Problem to work on -
Copy every line of the material below without changing a single character.

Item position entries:
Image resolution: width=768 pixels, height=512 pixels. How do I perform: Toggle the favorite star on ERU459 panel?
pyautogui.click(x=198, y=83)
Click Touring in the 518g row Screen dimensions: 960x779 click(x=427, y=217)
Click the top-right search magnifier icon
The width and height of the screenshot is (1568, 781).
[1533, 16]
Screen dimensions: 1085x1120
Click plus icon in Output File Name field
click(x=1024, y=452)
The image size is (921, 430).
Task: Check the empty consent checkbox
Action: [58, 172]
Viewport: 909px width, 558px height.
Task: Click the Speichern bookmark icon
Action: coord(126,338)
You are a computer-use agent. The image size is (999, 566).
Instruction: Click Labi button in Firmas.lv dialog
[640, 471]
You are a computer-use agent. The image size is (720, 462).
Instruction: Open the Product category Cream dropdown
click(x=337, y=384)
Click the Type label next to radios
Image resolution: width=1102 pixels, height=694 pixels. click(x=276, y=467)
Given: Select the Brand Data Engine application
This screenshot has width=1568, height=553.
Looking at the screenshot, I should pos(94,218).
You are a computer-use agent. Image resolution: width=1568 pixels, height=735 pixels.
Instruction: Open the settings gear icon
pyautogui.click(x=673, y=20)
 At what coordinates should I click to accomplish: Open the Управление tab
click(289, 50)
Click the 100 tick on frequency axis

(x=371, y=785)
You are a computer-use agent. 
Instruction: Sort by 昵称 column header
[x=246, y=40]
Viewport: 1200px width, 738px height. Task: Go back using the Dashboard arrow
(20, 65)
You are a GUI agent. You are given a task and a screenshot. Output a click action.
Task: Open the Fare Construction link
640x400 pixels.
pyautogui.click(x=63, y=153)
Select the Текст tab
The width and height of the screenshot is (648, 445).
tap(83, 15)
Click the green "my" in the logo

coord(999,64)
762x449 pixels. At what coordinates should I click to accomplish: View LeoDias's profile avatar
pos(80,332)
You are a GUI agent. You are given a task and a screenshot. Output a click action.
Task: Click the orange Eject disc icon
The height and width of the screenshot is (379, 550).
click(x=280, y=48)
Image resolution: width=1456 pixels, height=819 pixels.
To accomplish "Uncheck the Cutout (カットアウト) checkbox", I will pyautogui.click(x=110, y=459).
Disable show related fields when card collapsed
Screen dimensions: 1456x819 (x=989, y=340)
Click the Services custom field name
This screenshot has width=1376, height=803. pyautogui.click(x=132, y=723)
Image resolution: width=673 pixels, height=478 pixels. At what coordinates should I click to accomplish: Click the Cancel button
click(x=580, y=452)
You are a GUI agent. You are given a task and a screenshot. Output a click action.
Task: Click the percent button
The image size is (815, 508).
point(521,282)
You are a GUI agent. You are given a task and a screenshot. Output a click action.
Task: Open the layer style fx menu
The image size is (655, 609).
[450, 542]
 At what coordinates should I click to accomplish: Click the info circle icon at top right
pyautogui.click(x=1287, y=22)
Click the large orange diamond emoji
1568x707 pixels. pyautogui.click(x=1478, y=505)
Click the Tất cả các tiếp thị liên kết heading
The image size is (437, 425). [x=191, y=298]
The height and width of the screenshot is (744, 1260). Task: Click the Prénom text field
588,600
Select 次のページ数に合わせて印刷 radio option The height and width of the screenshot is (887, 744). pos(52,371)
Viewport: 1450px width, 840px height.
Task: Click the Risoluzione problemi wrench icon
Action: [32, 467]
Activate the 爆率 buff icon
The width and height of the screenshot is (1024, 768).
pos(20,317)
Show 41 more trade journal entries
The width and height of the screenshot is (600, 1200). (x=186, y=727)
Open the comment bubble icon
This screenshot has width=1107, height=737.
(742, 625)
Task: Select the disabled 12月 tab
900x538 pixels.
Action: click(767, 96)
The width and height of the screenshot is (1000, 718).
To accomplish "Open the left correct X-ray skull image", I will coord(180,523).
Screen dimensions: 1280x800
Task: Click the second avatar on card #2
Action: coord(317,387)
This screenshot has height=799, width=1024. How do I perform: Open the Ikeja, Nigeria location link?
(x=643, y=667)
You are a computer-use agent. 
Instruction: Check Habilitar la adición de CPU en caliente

Expected output -
Image resolution: width=768 pixels, height=512 pixels. How do I perform: Toggle the favorite star on ERU459 panel?
pyautogui.click(x=198, y=83)
Click Touring in the 518g row Screen dimensions: 960x779 click(x=427, y=217)
Click the top-right search magnifier icon
The width and height of the screenshot is (1568, 781).
[1533, 16]
Screen dimensions: 1085x1120
Click plus icon in Output File Name field
click(x=1024, y=452)
The image size is (921, 430).
Task: Check the empty consent checkbox
Action: [58, 172]
Viewport: 909px width, 558px height.
Task: Click the Speichern bookmark icon
Action: coord(126,338)
You are a computer-use agent. The image size is (999, 566).
Instruction: Click Labi button in Firmas.lv dialog
[640, 471]
You are a computer-use agent. The image size is (720, 462).
Instruction: Open the Product category Cream dropdown
click(x=337, y=384)
Click the Type label next to radios
Image resolution: width=1102 pixels, height=694 pixels. click(x=276, y=467)
Given: Select the Brand Data Engine application
This screenshot has width=1568, height=553.
Looking at the screenshot, I should pos(94,218).
You are a computer-use agent. Image resolution: width=1568 pixels, height=735 pixels.
Instruction: Open the settings gear icon
pyautogui.click(x=673, y=20)
 At what coordinates should I click to accomplish: Open the Управление tab
click(289, 50)
Click the 100 tick on frequency axis

(x=371, y=785)
You are a computer-use agent. 
Instruction: Sort by 昵称 column header
[x=246, y=40]
Viewport: 1200px width, 738px height. Task: Go back using the Dashboard arrow
(20, 65)
You are a GUI agent. You are given a task and a screenshot. Output a click action.
Task: Open the Fare Construction link
640x400 pixels.
pyautogui.click(x=63, y=153)
Select the Текст tab
The width and height of the screenshot is (648, 445).
tap(83, 15)
Click the green "my" in the logo

coord(999,64)
762x449 pixels. At what coordinates should I click to accomplish: View LeoDias's profile avatar
pos(80,332)
You are a GUI agent. You are given a task and a screenshot. Output a click action.
Task: Click the orange Eject disc icon
The height and width of the screenshot is (379, 550).
click(x=280, y=48)
Image resolution: width=1456 pixels, height=819 pixels.
To accomplish "Uncheck the Cutout (カットアウト) checkbox", I will pyautogui.click(x=110, y=459).
Disable show related fields when card collapsed
Screen dimensions: 1456x819 (x=989, y=340)
Click the Services custom field name
This screenshot has width=1376, height=803. pyautogui.click(x=132, y=723)
Image resolution: width=673 pixels, height=478 pixels. At what coordinates should I click to accomplish: Click the Cancel button
click(x=580, y=452)
You are a GUI agent. You are given a task and a screenshot. Output a click action.
Task: Click the percent button
The image size is (815, 508).
point(521,282)
You are a GUI agent. You are given a task and a screenshot. Output a click action.
Task: Open the layer style fx menu
The image size is (655, 609).
[450, 542]
 At what coordinates should I click to accomplish: Click the info circle icon at top right
pyautogui.click(x=1287, y=22)
Click the large orange diamond emoji
1568x707 pixels. pyautogui.click(x=1478, y=505)
Click the Tất cả các tiếp thị liên kết heading
The image size is (437, 425). [x=191, y=298]
The height and width of the screenshot is (744, 1260). Task: Click the Prénom text field
588,600
Select 次のページ数に合わせて印刷 radio option The height and width of the screenshot is (887, 744). pos(52,371)
Viewport: 1450px width, 840px height.
Task: Click the Risoluzione problemi wrench icon
Action: [32, 467]
Activate the 爆率 buff icon
The width and height of the screenshot is (1024, 768).
pos(20,317)
Show 41 more trade journal entries
The width and height of the screenshot is (600, 1200). (x=186, y=727)
Open the comment bubble icon
This screenshot has width=1107, height=737.
(742, 625)
Task: Select the disabled 12月 tab
900x538 pixels.
Action: click(767, 96)
The width and height of the screenshot is (1000, 718).
To accomplish "Open the left correct X-ray skull image", I will coord(180,523).
Screen dimensions: 1280x800
Task: Click the second avatar on card #2
Action: coord(317,387)
This screenshot has height=799, width=1024. How do I perform: Open the Ikeja, Nigeria location link?
(x=643, y=667)
You are a computer-use agent. 
Instruction: Check Habilitar la adición de CPU en caliente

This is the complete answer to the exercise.